── INFORMATION SUPPLIED
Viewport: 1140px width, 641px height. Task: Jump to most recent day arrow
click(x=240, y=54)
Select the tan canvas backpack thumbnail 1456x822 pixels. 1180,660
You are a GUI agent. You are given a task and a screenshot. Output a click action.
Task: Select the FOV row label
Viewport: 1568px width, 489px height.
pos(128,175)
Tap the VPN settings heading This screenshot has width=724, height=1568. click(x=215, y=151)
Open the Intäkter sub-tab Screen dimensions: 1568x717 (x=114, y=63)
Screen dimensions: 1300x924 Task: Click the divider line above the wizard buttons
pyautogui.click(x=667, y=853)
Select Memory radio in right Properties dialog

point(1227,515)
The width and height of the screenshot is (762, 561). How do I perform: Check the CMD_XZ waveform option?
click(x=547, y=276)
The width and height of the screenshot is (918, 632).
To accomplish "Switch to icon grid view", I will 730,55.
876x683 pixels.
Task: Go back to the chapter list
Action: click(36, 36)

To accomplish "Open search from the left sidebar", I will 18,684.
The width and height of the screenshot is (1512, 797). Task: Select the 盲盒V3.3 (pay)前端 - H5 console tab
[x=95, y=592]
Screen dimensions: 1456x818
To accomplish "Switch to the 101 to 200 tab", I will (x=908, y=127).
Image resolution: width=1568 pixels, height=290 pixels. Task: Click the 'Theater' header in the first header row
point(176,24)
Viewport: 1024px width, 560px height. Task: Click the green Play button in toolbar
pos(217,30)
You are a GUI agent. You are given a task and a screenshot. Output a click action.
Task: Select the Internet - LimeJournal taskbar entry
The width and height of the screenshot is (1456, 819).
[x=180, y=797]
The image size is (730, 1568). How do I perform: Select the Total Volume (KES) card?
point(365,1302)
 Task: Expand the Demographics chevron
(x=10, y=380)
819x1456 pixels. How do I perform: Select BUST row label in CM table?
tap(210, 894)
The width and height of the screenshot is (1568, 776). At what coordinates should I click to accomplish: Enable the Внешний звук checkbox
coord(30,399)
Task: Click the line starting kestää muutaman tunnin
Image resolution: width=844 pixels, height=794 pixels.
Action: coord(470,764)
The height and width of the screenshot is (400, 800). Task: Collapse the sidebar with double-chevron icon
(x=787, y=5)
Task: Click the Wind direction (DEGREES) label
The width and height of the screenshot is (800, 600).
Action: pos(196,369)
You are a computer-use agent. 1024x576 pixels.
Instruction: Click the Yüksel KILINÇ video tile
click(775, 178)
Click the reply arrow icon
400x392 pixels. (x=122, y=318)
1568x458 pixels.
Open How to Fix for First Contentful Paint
────
Lay out the lines above as a numbered list, leaving out the blank lines.

1. Viewport: 1140px width, 641px height. Task: Jump to most recent day arrow
2. click(x=240, y=54)
3. Select the tan canvas backpack thumbnail 1456x822 pixels. 1180,660
4. You are a GUI agent. You are given a task and a screenshot. Output a click action.
5. Task: Select the FOV row label
6. Viewport: 1568px width, 489px height.
7. pos(128,175)
8. Tap the VPN settings heading This screenshot has width=724, height=1568. click(x=215, y=151)
9. Open the Intäkter sub-tab Screen dimensions: 1568x717 (x=114, y=63)
10. Screen dimensions: 1300x924 Task: Click the divider line above the wizard buttons
11. pyautogui.click(x=667, y=853)
12. Select Memory radio in right Properties dialog
13. point(1227,515)
14. The width and height of the screenshot is (762, 561). How do I perform: Check the CMD_XZ waveform option?
15. click(x=547, y=276)
16. The width and height of the screenshot is (918, 632).
17. To accomplish "Switch to icon grid view", I will 730,55.
18. 876x683 pixels.
19. Task: Go back to the chapter list
20. Action: click(36, 36)
21. To accomplish "Open search from the left sidebar", I will 18,684.
22. The width and height of the screenshot is (1512, 797). Task: Select the 盲盒V3.3 (pay)前端 - H5 console tab
23. [x=95, y=592]
24. Screen dimensions: 1456x818
25. To accomplish "Switch to the 101 to 200 tab", I will (x=908, y=127).
26. Image resolution: width=1568 pixels, height=290 pixels. Task: Click the 'Theater' header in the first header row
27. point(176,24)
28. Viewport: 1024px width, 560px height. Task: Click the green Play button in toolbar
29. pos(217,30)
30. You are a GUI agent. You are given a task and a screenshot. Output a click action.
31. Task: Select the Internet - LimeJournal taskbar entry
32. The width and height of the screenshot is (1456, 819).
33. [x=180, y=797]
34. The image size is (730, 1568). How do I perform: Select the Total Volume (KES) card?
35. point(365,1302)
36.  Task: Expand the Demographics chevron
37. (x=10, y=380)
38. 819x1456 pixels. How do I perform: Select BUST row label in CM table?
39. tap(210, 894)
40. The width and height of the screenshot is (1568, 776). At what coordinates should I click to accomplish: Enable the Внешний звук checkbox
41. coord(30,399)
42. Task: Click the line starting kestää muutaman tunnin
43. Image resolution: width=844 pixels, height=794 pixels.
44. Action: coord(470,764)
45. The height and width of the screenshot is (400, 800). Task: Collapse the sidebar with double-chevron icon
46. (x=787, y=5)
47. Task: Click the Wind direction (DEGREES) label
48. The width and height of the screenshot is (800, 600).
49. Action: pos(196,369)
50. You are a computer-use agent. 1024x576 pixels.
51. Instruction: Click the Yüksel KILINÇ video tile
52. click(775, 178)
53. Click the reply arrow icon
54. 400x392 pixels. (x=122, y=318)
55. 1568x458 pixels.
56. Open How to Fix for First Contentful Paint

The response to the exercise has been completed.